There is a high threshold for expanding the string API -- this would affect
everyone learning python, every book written, every lint tool, every class
seeking to be string-like, etc.  So, it would need be a substantive improvement
to be accepted.

* Take a look at what other languages do.  Practically every general
purpose language has an API for doing substring searches.  Since
we're not blazing new territory here, there needs to be a good precedent
for this change (no shooting from the hip when the problem has already
been well solved many times over).

* Use Google's code search to identify examples of real world code
that would better with the new API.   If the only use case is creating
a new slicing one-liner, that likely is too rare and arcane to warrant
a change.

* Consider the effects of adding a second-way-to-do-it.  Will it add to the
learning curve, cause debates about the best way in a given situation,
add more PEP 8 entries and pylint checks? Is it worth introducing
version incompatibilities (i.e. runs on 3.3 but not earlier), etc.

* What should the default value be? Is there any non-numerical result
that ever makes sense; otherwise, you're just making a alias for the -1
currently returned by str.find().  If the default is some value that evaluates
to False, will that create a common error where an if-test fails to disambiguate
the default value from a substring found at position zero.  If the new API
is ambiguous or confusing in *any* way, then it will be a step backwards
and make Python worse rather than better.

* See if you can find examples where people have already found the
need to write a helper function such as:

    def index_default(s, sub, default):
          try:
                return s.index(sub)
          except ValueError:
                return default

If you find code like that in the wild, it may be an indication that people
want this.  If you don't, it may indicate otherwise.

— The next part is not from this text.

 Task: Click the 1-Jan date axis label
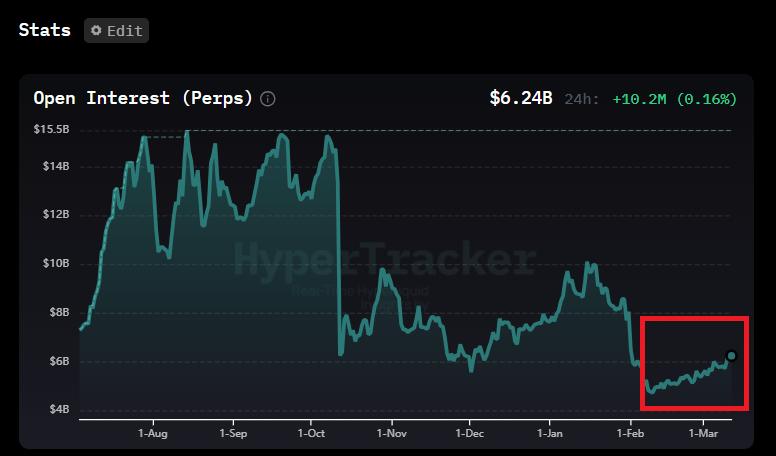click(551, 434)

* Good API design requires some thinking about function/method
signatures.  Would making this a keyword-only argument soive the
positional arguments problem?  Since str.index() already takes arguments
for the "start" and "end" index, is the full signature readable without keywords:

    mystr.index(possible_substr, 0, -1, default_value)

Also look at the signature for the return value.  Currently, it always returns
a number, but if it can return a number or anything else, then all client
code must be prepared to handle the alternatives with clean looking code
that is self-evidently correct.

* Perhaps talk to some people who write python code for a living
to determine if they've ever needed this or whether it would end-up
as cruft.  (In my case, the answer is that I've not needed or wanted
this in a over a decade of heavy Python use).

Hopefully, this short and incomplete list will provide a good basis
for thinking about whether the proposal is a good idea.  Defending
a PEP is no fun at all, so put in all your deep thinking up front.